# TEXTO DE ORIGEN:
Hace un tiempo se difundió un vídeo en el cual padres y madres airados reclamaban ante la prensa el hecho de que a sus hijos les habían exigido correr más de la cuenta en el curso de Educación Física. Como docente que soy, revisé la noticia para ver cuál era la gravedad del asunto, para ver si lo que los padres reclamaban era justo, ver el hasta dónde se había excedido el docente, y surge la risa cuando veo que el maltrato del cual habían sido víctimas estos estudiantes era el correr por diez minutos alrededor del campo.
Diez minutos, eso significa maltratar a un estudiante, humillarlo, exigirle más de la cuenta. Claro, eso sería cuando la persona en cuestión fuese un individuo que no hace ni el mínimo esfuerzo y que al pedirle actividad física, esta termina por desgastarlo en cantidades superlativas. Pero estamos hablamos de jóvenes, de muchachos que sí pueden estar todas las horas del día pegados frente a una pantalla inundada de videojuegos que solo atrofian la mente (en exceso, claro está), pero que no pueden hacer ningún ejercicio “porque los maltrata”.
O sea, cuando es para perder el tiempo ahí sí dejémoslos que hagan sus cosas, que se diviertan, que no tengan vida social, que sean unos inútiles frente a la vida que luego serán ustedes, padres y madres, quienes tendrán que solucionársela. Así de sencillo. Pues sí, me resultó muy risible, demasiado, y es ahí nomás que te pones a pensar en qué clase de gente estamos criando ahora, y lamento incluirme aunque no soy parte del problema, porque el único problema aquí son muchos de los padres, de las madres, de los que los crían, nada más. Y vamos.
—-
En mi trabajo como docente me he topado con todo tipo de padres y madres: de los buenos (y con esos siempre dan ganas de conversar), porque critican, aportan, reconocen sus falencias y hacen que nos percatemos de las nuestras siempre con buena vibra y en un ambiente de camaradería, y que, no es ninguna sorpresa, vemos a sus hijos e hijas siempre como los más destacados, como los que siempre brillan, siempre.
Y me he topado, también, con los malos, de esos que lo ven todo mal, de los que creen que porque le llamaste la atención al vago (porque sí, esa es la palabra) de su hijo, ya lo estás “traumando”, los estás humillando (y son ellos quienes luego vienen diciéndote que “ya no sé qué hacer con mi hijo, profesor, no me hace caso”); de esos que porque pagan un dinero, una bendita pensión (que agradezco sea puntual, porque sino cómo me pagan a mí y luego cómo compro libros), creen que tienen la razón en todo (esos son mis favoritos: ignorantiam in crescendo); de esos que te vienen a reclamar el porqué le escribiste con rojo en el libro de su pequeño que no había hecho la tarea aduciendo que “eres un mal docente, castigador, opresor, y que solo busca atentar contra la autoestima de mi hijo porque de seguro usted la tienen muy baja” (sí, así los hay); de esos que porque ya le hablaste fuerte a su nene, el pequeño de quince años ya no quiere ir al colegio porque siente que todos lo odian, y que (¡oh, casualidad!) luego lo ves por la calle feliz de la vida, deambulando con sus ‘amigos’ de aquí por allá, metido en las cabinas de internet, mientras que la madre va al colegio a preguntarnos iracunda el dónde está su hijito, y que cuando le dices “pues si usted que es la madre no sabe, menos nosotros”, se enojan, como si el cuidarlos fuera nuestra entera responsabilidad, como si no tuviéramos vida.

# ENUNCIADO DEL EJERCICIO A:
¿Puedes convertir en una lista breve el párrafo del texto de origen que empieza por «En mi trabajo como docente», conservando sus datos principales?
Las filas no guardan ninguna relación con el texto de origen.

# DATOS PROPORCIONADOS:
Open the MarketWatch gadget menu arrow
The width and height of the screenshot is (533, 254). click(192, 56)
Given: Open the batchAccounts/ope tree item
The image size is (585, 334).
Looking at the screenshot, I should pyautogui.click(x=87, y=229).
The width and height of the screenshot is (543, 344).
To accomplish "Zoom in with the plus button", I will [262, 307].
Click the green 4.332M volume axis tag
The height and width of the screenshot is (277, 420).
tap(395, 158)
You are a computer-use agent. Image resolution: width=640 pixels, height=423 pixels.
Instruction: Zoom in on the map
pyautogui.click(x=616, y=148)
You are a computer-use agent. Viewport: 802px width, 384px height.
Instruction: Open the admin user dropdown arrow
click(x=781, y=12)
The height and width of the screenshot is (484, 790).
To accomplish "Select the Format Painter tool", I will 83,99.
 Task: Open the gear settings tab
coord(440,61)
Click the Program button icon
---
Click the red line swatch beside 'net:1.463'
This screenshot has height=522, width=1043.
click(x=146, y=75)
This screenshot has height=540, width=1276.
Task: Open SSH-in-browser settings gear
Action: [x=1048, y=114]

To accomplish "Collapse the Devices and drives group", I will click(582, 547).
...
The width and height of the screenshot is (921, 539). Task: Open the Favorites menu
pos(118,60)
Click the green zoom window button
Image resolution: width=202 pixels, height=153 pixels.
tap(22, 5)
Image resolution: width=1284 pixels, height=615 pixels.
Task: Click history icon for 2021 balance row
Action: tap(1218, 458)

# ENUNCIADO DEL EJERCICIO B:
¿Puedes reescribir las filas desde la línea que contiene "You are a computer-use agent. Viewport: 802px" hasta la que contiene "Click the Program button icon", cambiando "Open" por "Expand" y dejando todo lo demás igual?

# SOLUCIÓN PROPUESTA A:
- En su trabajo como docente, quien escribe se ha topado con todo tipo de padres y madres.
- Entre ellos están los buenos, con quienes siempre dan ganas de conversar.
- Estos critican, aportan y reconocen sus falencias.
- También hacen que los docentes se percaten de las propias, con buena vibra y en un ambiente de camaradería.
- Sus hijos e hijas se ven siempre como los más destacados, los que siempre brillan.

# SOLUCIÓN PROPUESTA B:
You are a computer-use agent. Viewport: 802px width, 384px height.
Instruction: Expand the admin user dropdown arrow
click(x=781, y=12)
The height and width of the screenshot is (484, 790).
To accomplish "Select the Format Painter tool", I will 83,99.
 Task: Expand the gear settings tab
coord(440,61)
Click the Program button icon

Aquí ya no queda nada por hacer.